Activity:
In the listing below, find the line containing "Viewport: 946px width, 663px" and the line containing "Given: Bookmark this page with star icon", then copy exactly everything from the first through the second, except the pictures.

Input:
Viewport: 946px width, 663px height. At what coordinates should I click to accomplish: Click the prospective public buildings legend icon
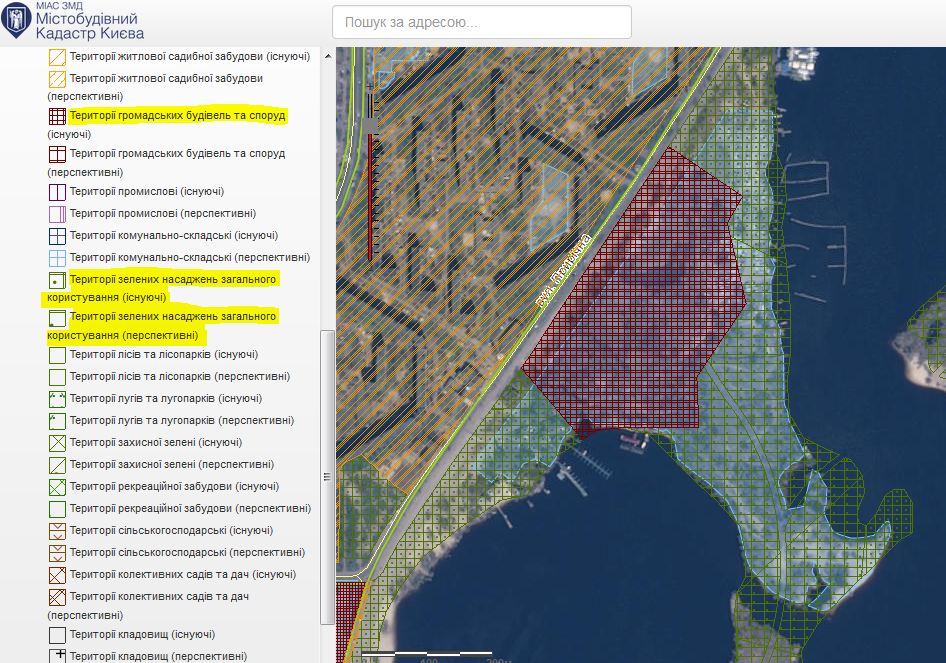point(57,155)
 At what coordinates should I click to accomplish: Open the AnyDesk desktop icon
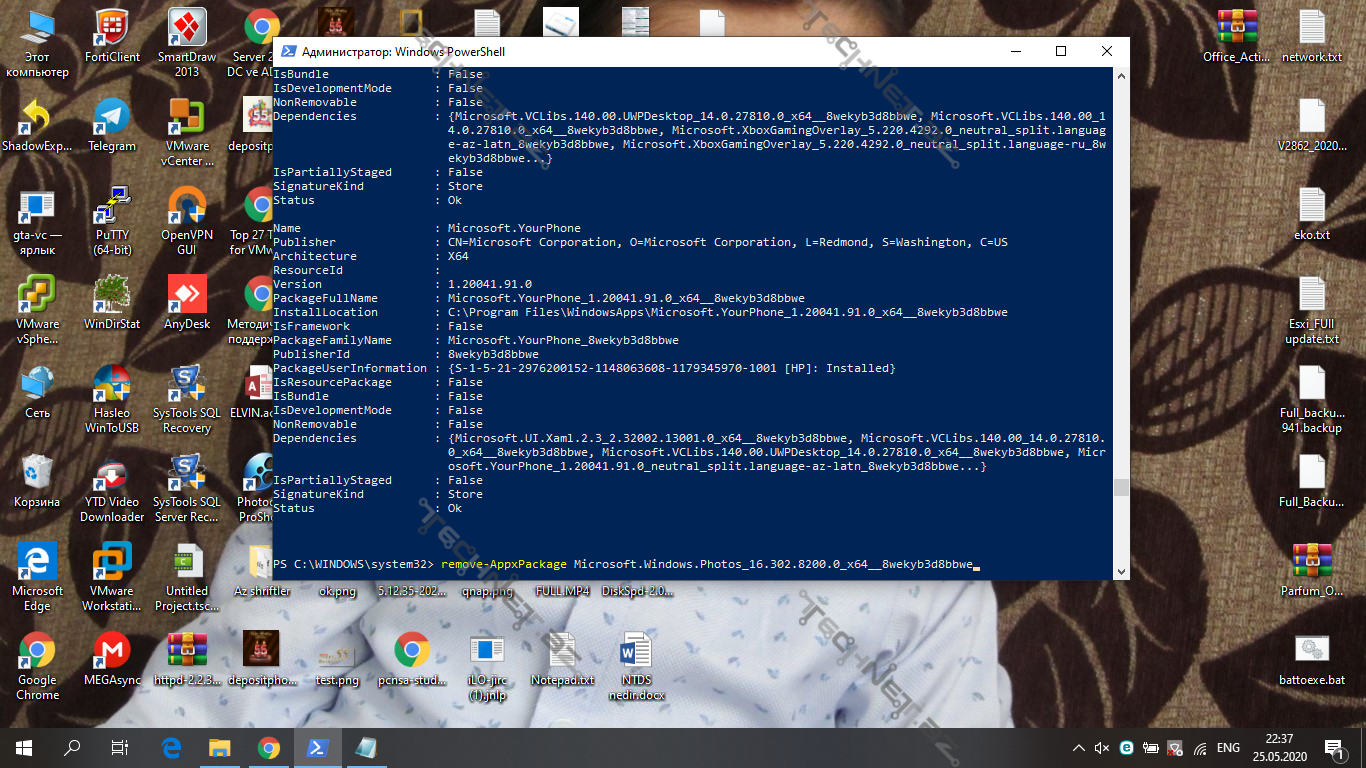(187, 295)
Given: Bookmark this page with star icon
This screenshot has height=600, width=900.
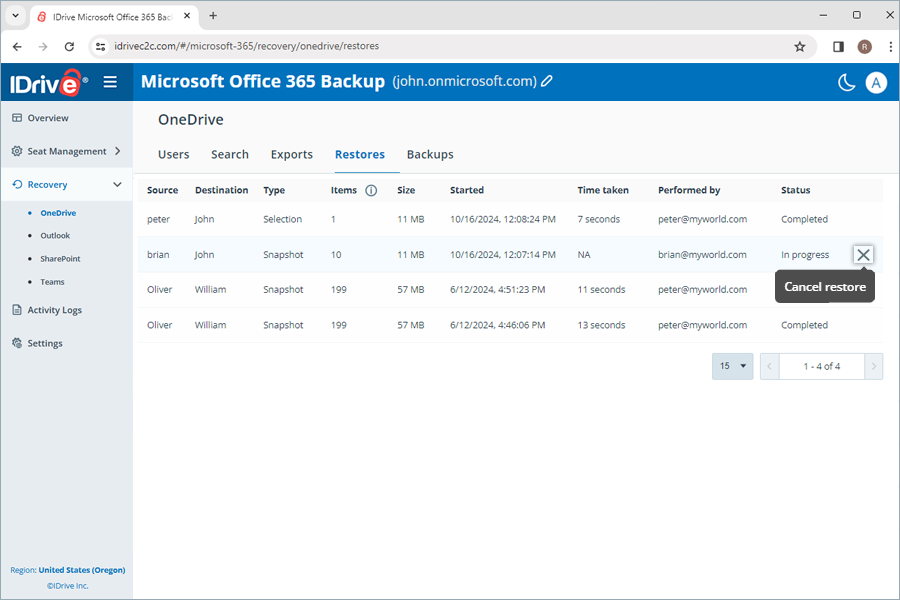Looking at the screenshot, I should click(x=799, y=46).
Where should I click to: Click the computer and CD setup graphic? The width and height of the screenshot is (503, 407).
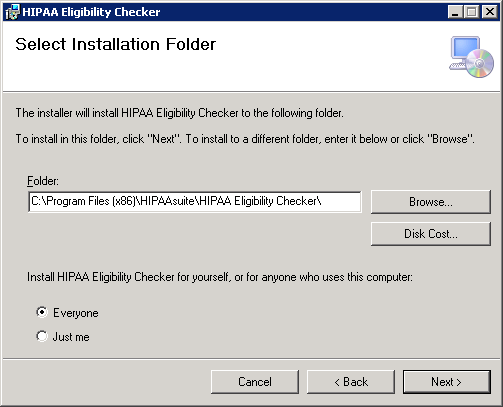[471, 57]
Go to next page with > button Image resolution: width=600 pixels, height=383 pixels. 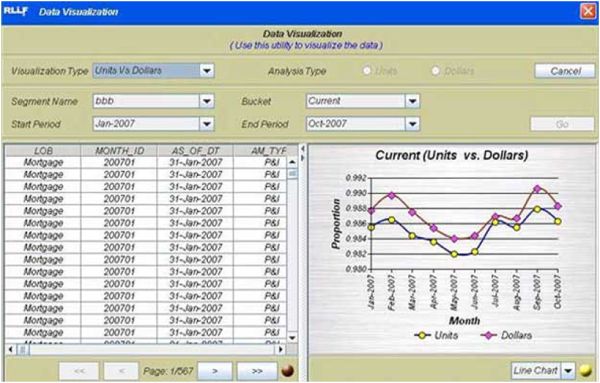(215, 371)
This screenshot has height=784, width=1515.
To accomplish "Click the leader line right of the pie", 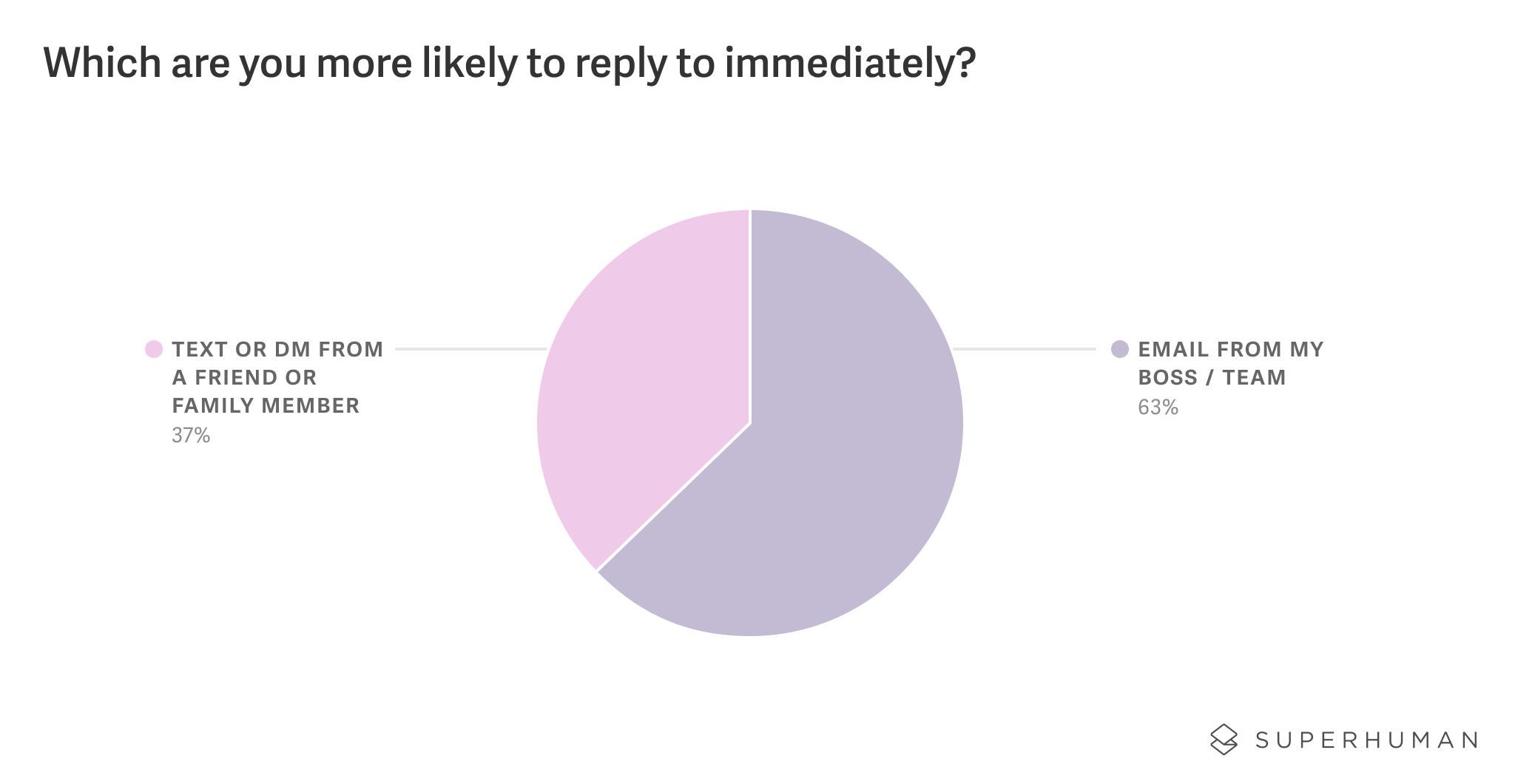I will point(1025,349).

==

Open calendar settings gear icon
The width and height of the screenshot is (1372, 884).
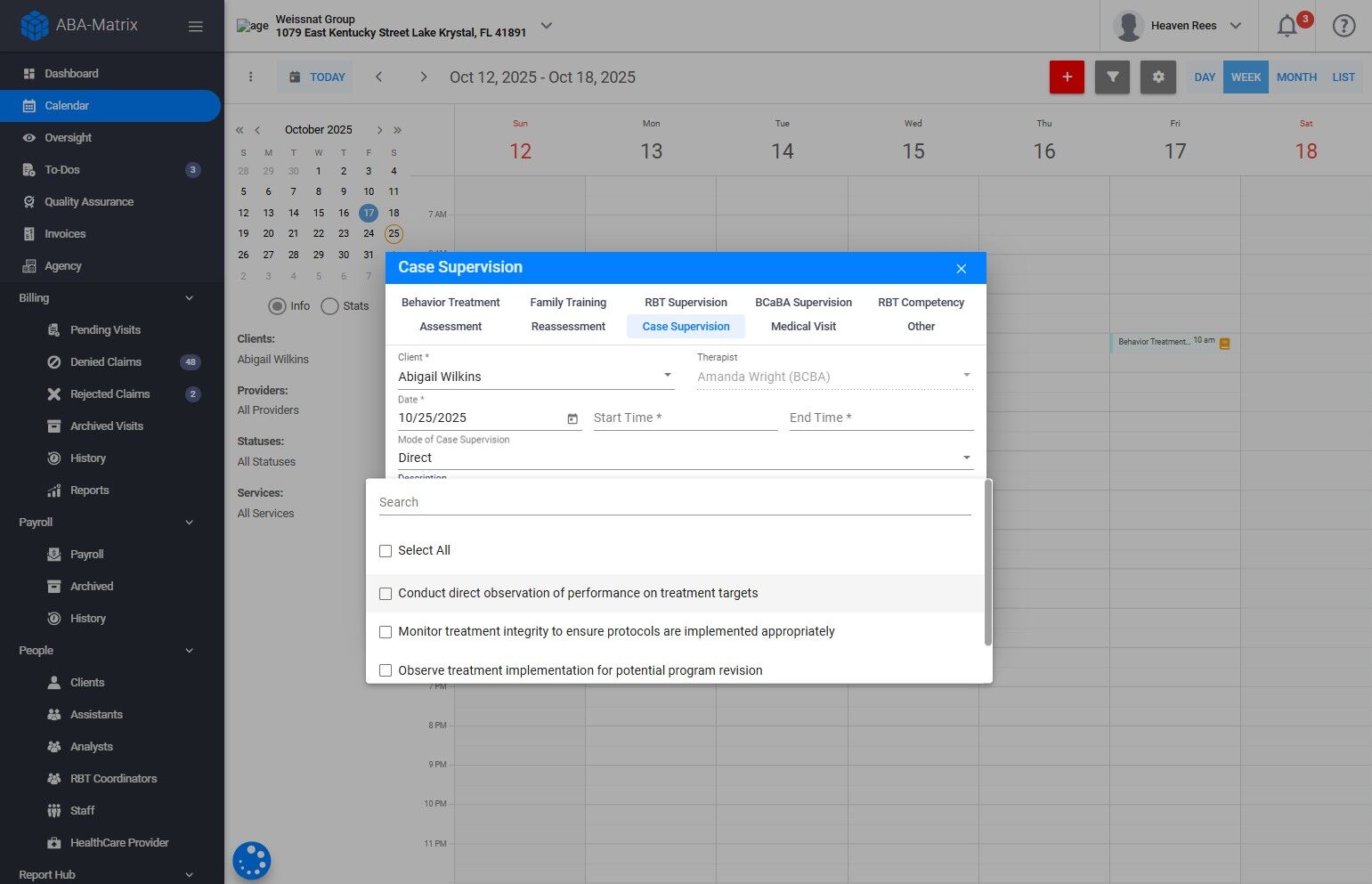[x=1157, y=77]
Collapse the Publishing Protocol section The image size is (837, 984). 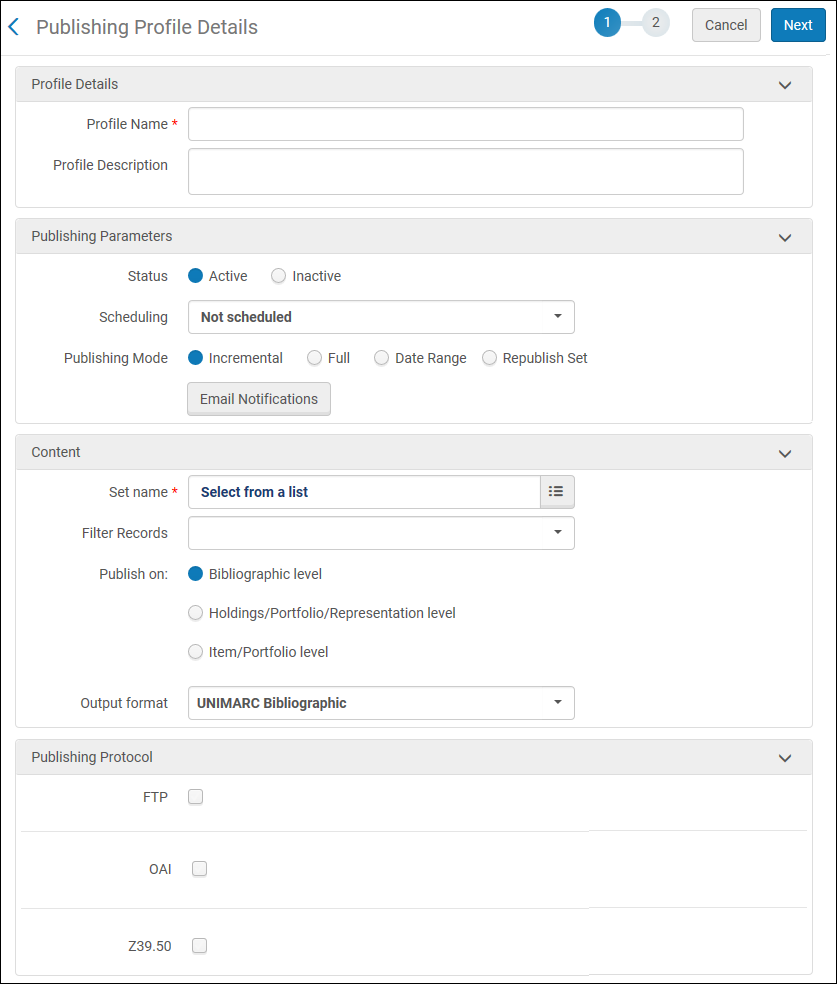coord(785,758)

Your solution:
Viewport: 946px width, 663px height. At what coordinates should I click to accomplish: Click the prospective public buildings legend icon
point(57,155)
 At what coordinates should I click to accomplish: Open the AnyDesk desktop icon
(187, 295)
Given: Bookmark this page with star icon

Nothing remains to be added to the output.